Pas na de onthullingen van het Qatargate-netwerk, waarbij ook Marokko nauw betrokken bleek, nam het Europarlement op 19 januari een kritische tekst aan over “de situatie van journalisten in Marokko”. De journalisten Maati Monjib, Omar Radi, Taoufic Bouachrine en Sulaiman Raissouni worden met name genoemd. Radi, een onderzoeksjournalist die berichtte over corruptie in de hoogste politieke kringen en Bouachrine en Raissouni, verbonden aan een populair dagblad dat veel kritiek leverde op de regering, zitten beide lange gevangenisstraffen uit. In de verklaring van het Europarlement wordt er fijntjes aan herinnerd dat die straffen werden opgelegd na processen die aan alle kanten rammelden.
De Nijmeegse arabist en Marokko-deskundige Jan Hoogland herinnerde er vorige week aan dat Maati Monjib jarenlang samenwerkte met de Nederlandse NGO Free Press Unlimited (FPU) bij het opleiden van Marokkaanse onderzoeksjournalisten. Hoogland kan het weten want hij was tussen 2009 en 2015 directeur van het NIMAR, het Nederlands Instituut in Marokko. Het programma voor de onderzoeksjournalisten werd uitgevoerd door Press Now, de organisatorische voorganger van FPU, en gefinancierd door het Nederlandse ministerie van Buitenlandse Zaken. Kan Monjib nu ook rekenen op steun van dat ministerie of van de Nederlandse ambassade in Marokko, vroeg Hoogland zich af.
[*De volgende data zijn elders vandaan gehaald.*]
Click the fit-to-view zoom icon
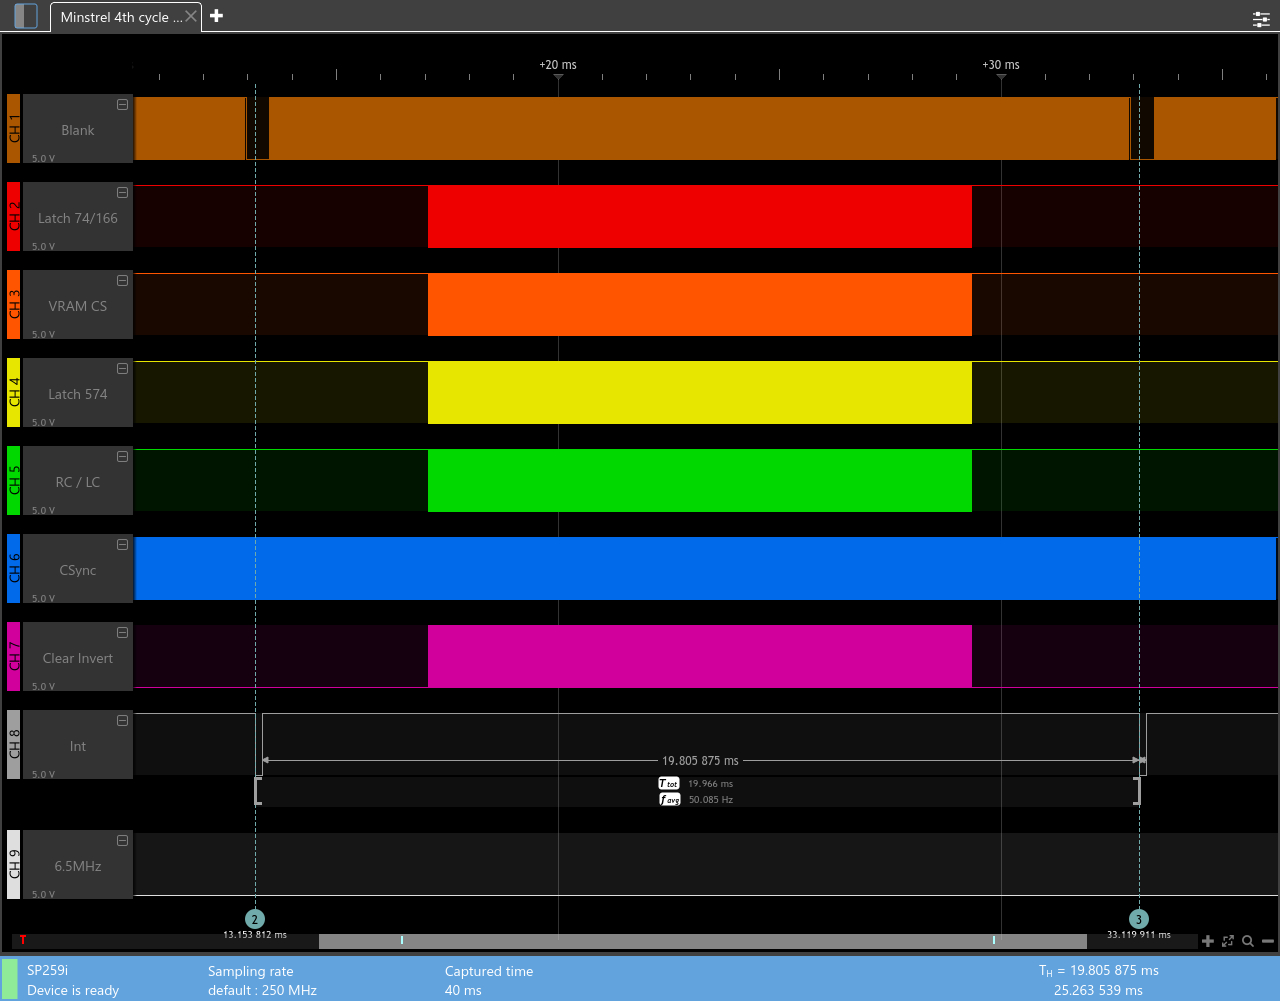Image resolution: width=1280 pixels, height=1001 pixels. pyautogui.click(x=1228, y=941)
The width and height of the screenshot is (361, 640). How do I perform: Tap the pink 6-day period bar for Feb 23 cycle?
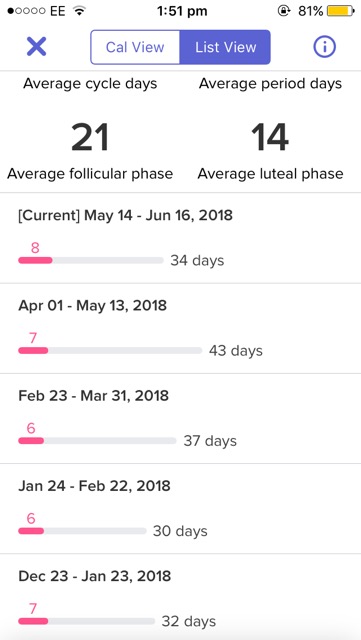[31, 441]
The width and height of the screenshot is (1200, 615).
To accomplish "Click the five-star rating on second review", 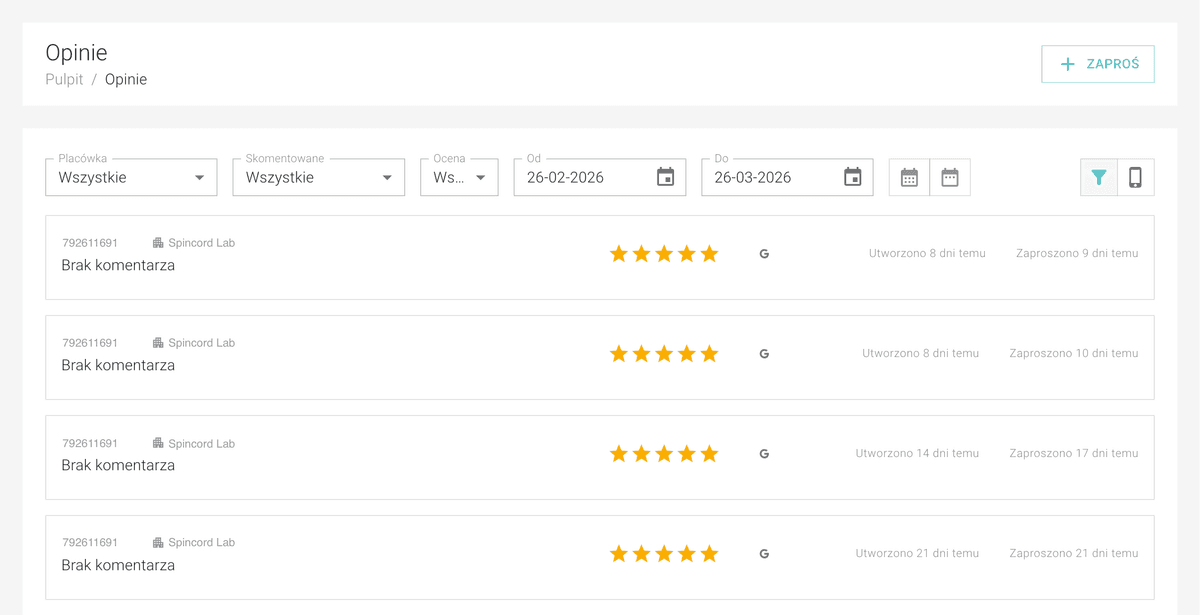I will [x=664, y=354].
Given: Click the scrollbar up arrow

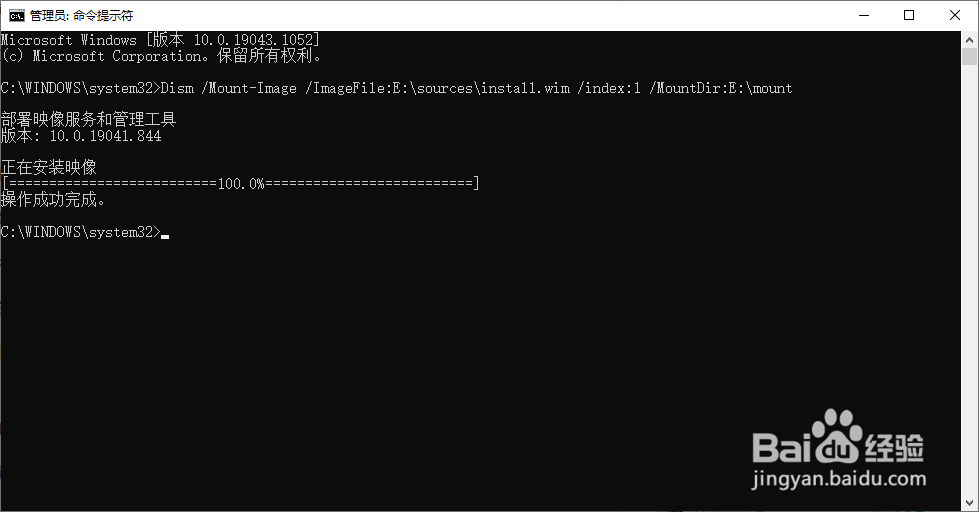Looking at the screenshot, I should click(x=969, y=39).
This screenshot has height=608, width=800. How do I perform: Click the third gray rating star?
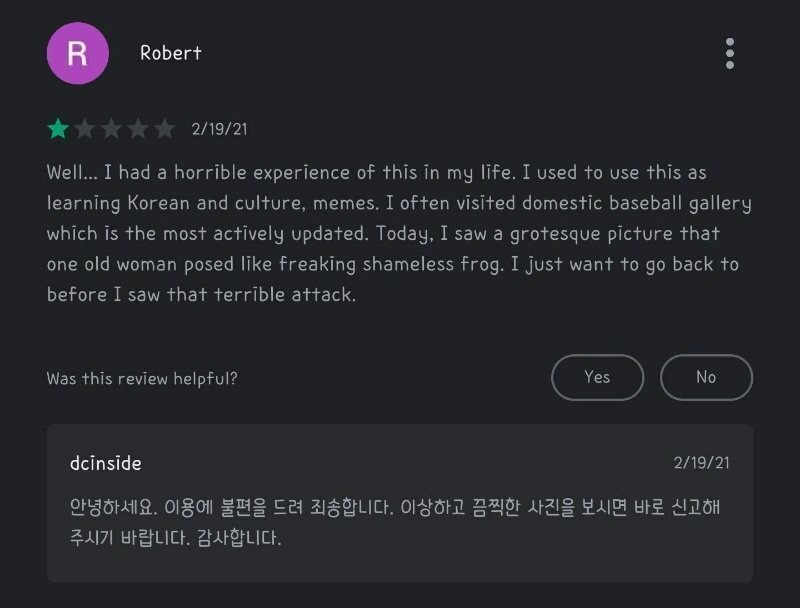(111, 129)
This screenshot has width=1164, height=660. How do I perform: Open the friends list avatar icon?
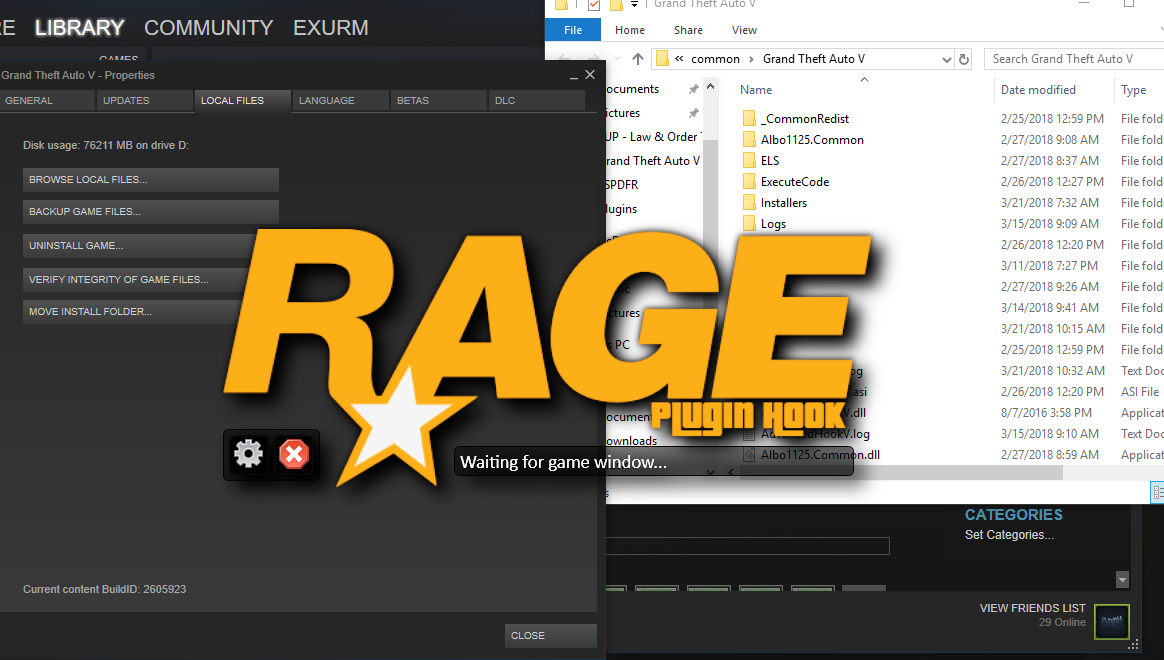point(1112,621)
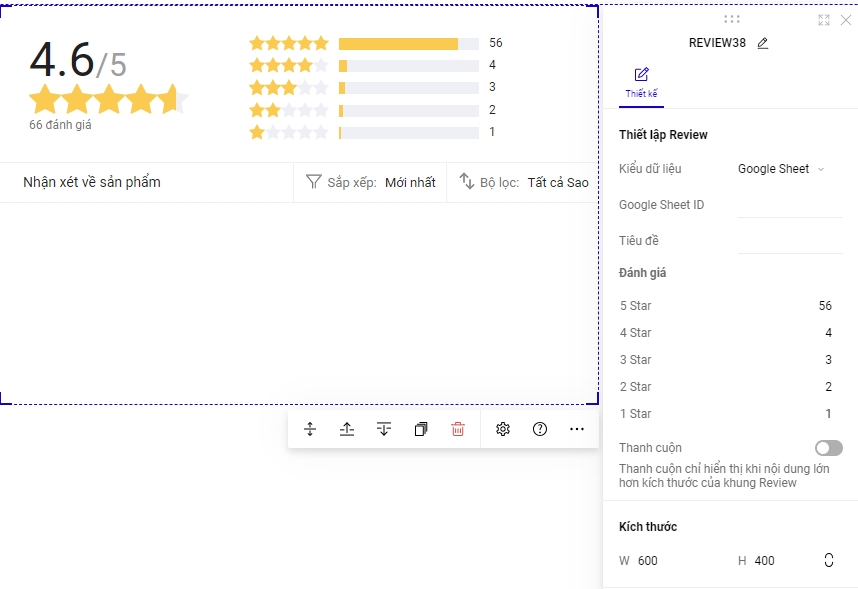Click the move element up icon

point(347,429)
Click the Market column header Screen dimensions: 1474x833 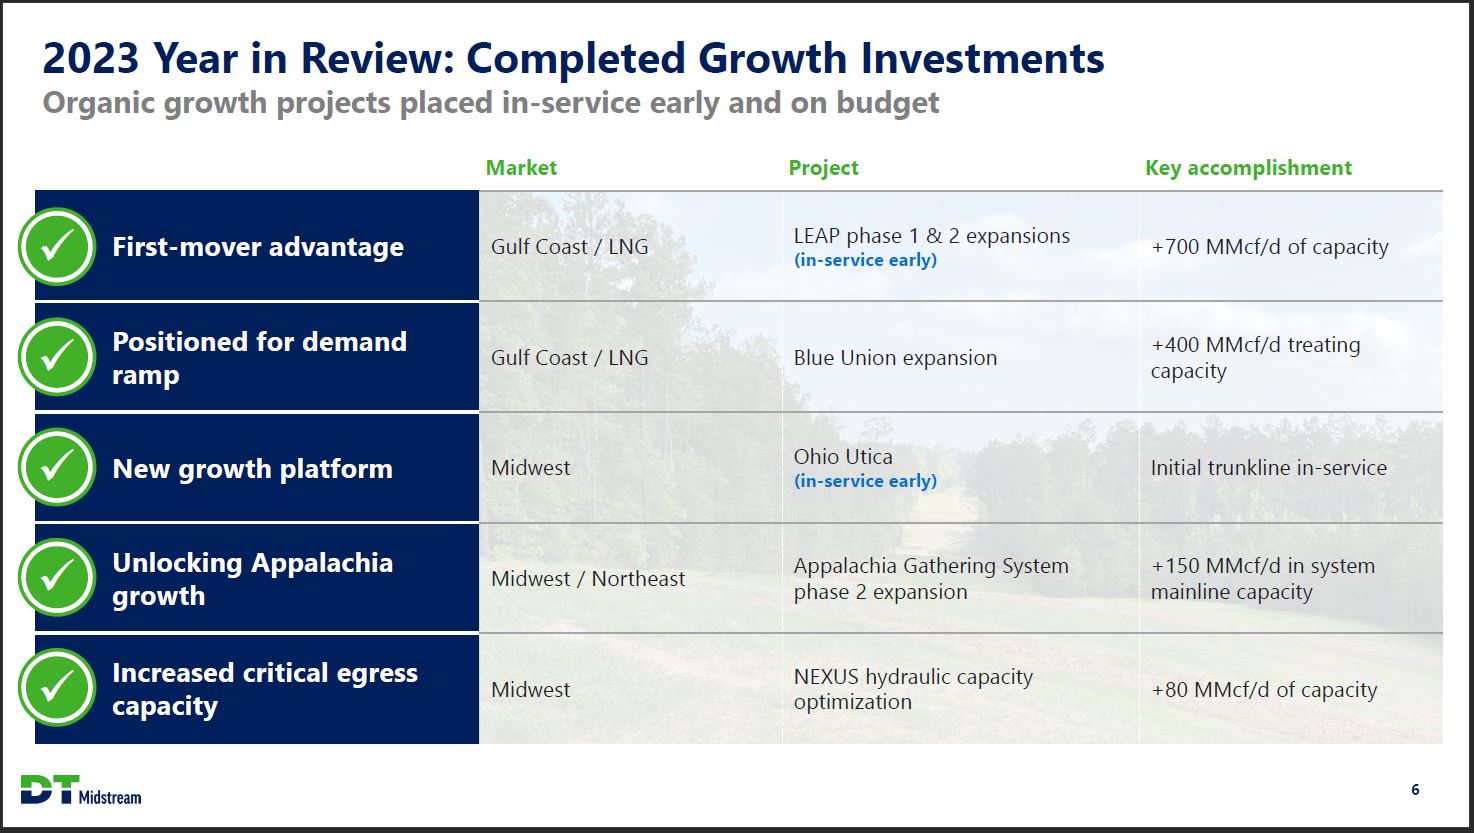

Het was wellicht een retorische vraag. Nederland en Marokko hebben immers een deal gesloten, in het officiële jargon ‘actieplan’ geheten. In dit Marokkaans-Nederlandse document, dat al in juli 2021 door beide landen werd getekend maar tot eind november 2022 geheimgehouden, staat dat beide landen zich niet zullen mengen in elkaars binnenlandse aangelegenheden. Den Haag zal melden bij de Marokkaanse autoriteiten als een Nederlandse NGO activiteiten in het land wil opzetten.
Voor Nederland zijn de belangrijkste onderdelen van de deal de samenwerking en coördinatie op het gebied van migratie en terrorismebestrijding. Er staan ook paragrafen in over onder andere sociale zekerheid, handel, klimaat en cultuur. Wat opvallend ontbreekt zijn termen als mensenrechten en persvrijheid.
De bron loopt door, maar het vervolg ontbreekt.